Ils rappellent le vote de la mutualisation des deux administrations en 2015. Si l’un d’eux y était opposé, il reconnaît aujourd’hui que « cette fusion a été une chance et un accélérateur pour la ville d’Agen comme pour l’Agglo ». « Ce pacte de mutualisation, mûrement et malicieusement réfléchi, donne tout pouvoir au président de l’Agglo. Ne nous voilons pas la face, il a été établi pour que le maire d’Agen devienne de facto président de l’Agglo, quand bien même rien n’interdirait le contraire. Ce sont les règles du jeu, elles ont été adoptées en 2015. Il faut être légaliste et démocrate jusqu’au bout, même au lendemain d’une amère défaite. Remettre en cause aujourd’hui la légitimité de Laurent Bruneau, élu démocratiquement maire d’Agen, est insupportable », écrivent Christian Delbrel et Joël Ponsolle.  

« Deux blocs qui s’opposent, c’est le blocus garanti » 

« Aujourd’hui certaines et certains veulent politiser notre Agglo. C’est une erreur majeure. Une faute politique. La force de notre Agglo, c’était justement cette gouvernance consensuelle, transpartisane, savant mélange de sensibilités et de compétences. Et même si notre maire-président (ndlr, Jean Dionis) avait la fâcheuse tendance à décider seul (ou à deux), bon an mal an, notre gouvernance a plutôt bien fonctionné durant ces deux derniers mandats. Et là, sous prétexte que le cursus politique du nouveau maire d’Agen ne convient pas à certains, il faudrait tout casser. Inacceptable ! »

Ils reprennent l’argumentaire du détricotage de la mutualisation, à la fois coûteuse (2 M€/an) et complexe. Surtout, ces élus estiment que « deux blocs qui s’opposent, c’est le blocus garanti.
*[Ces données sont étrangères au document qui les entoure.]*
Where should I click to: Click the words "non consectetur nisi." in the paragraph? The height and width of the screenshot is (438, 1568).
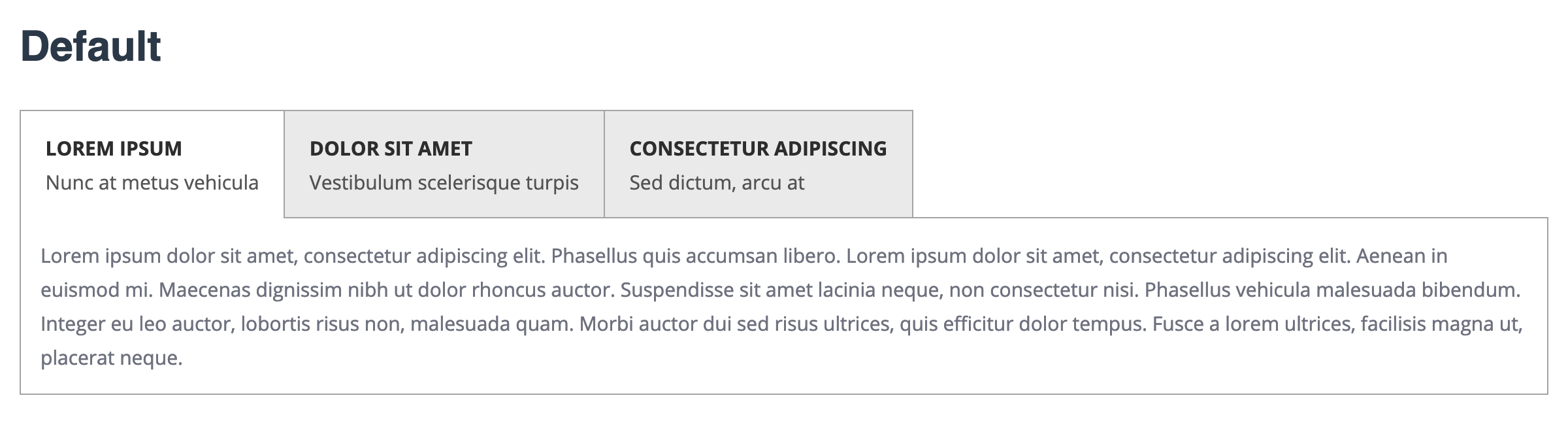coord(1043,290)
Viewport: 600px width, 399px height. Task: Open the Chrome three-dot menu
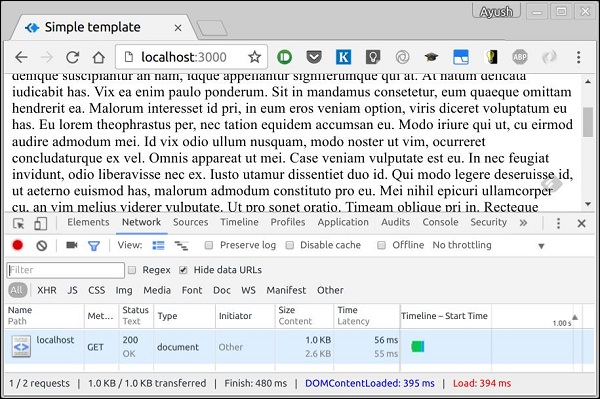click(579, 57)
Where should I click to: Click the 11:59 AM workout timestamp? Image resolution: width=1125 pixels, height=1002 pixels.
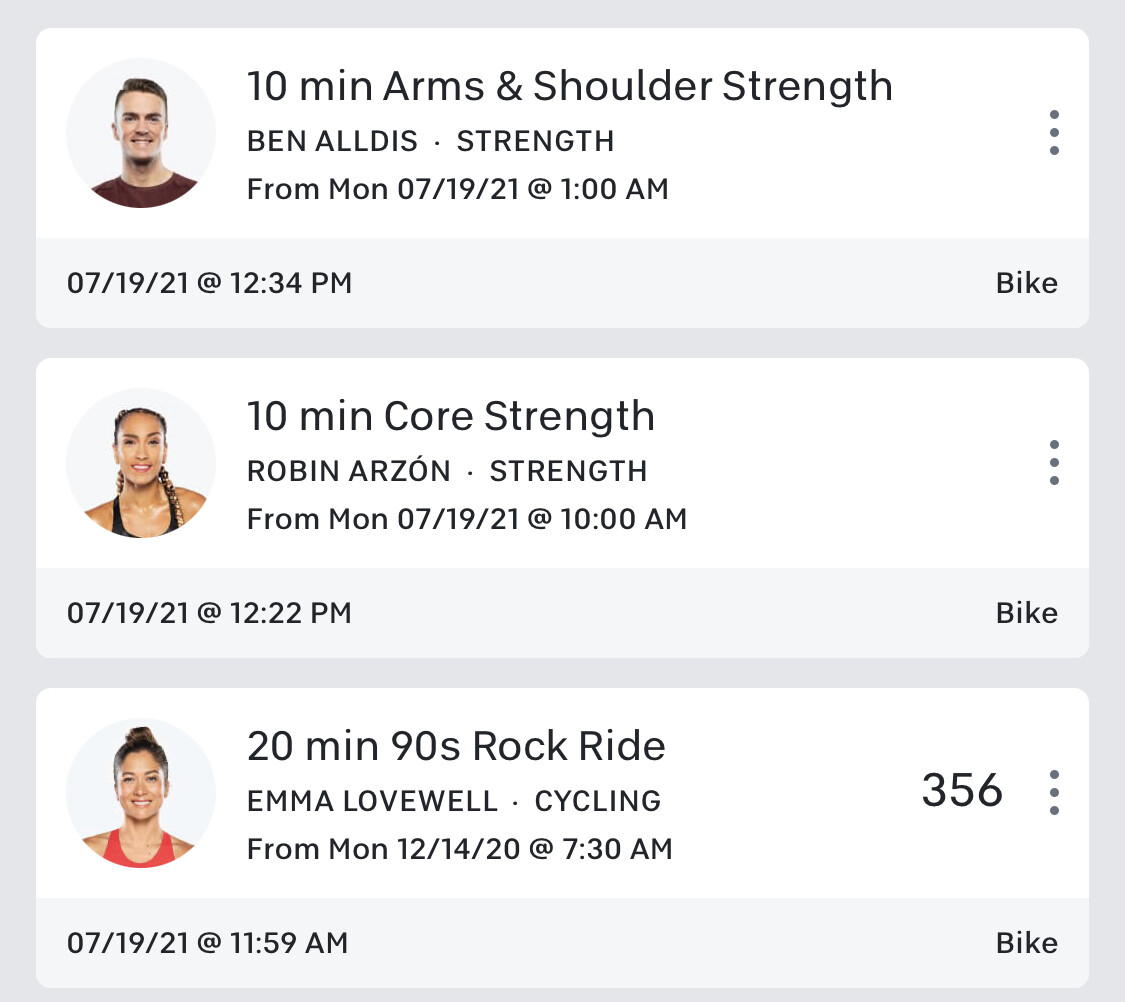pyautogui.click(x=207, y=943)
La chienlit ! Un des deux camps va forcément gagner, avec une majorité fragile et des lendemains qui déchantent. In fine, le grand perdant, ce seront les 44 communes, sacrifiées sur l’autel d’un putsch politique inutile. Téléguidé par qui vous savez… » Si la démarche du camp Grima, et implicitement de Jean Dionis, est critiquée, ils souhaitent néanmoins que l’ancien maire de Castelculier soit intégré comme vice-président dans un gouvernement Bruneau, afin de rassembler politiquement et d’agréger les meilleures compétences.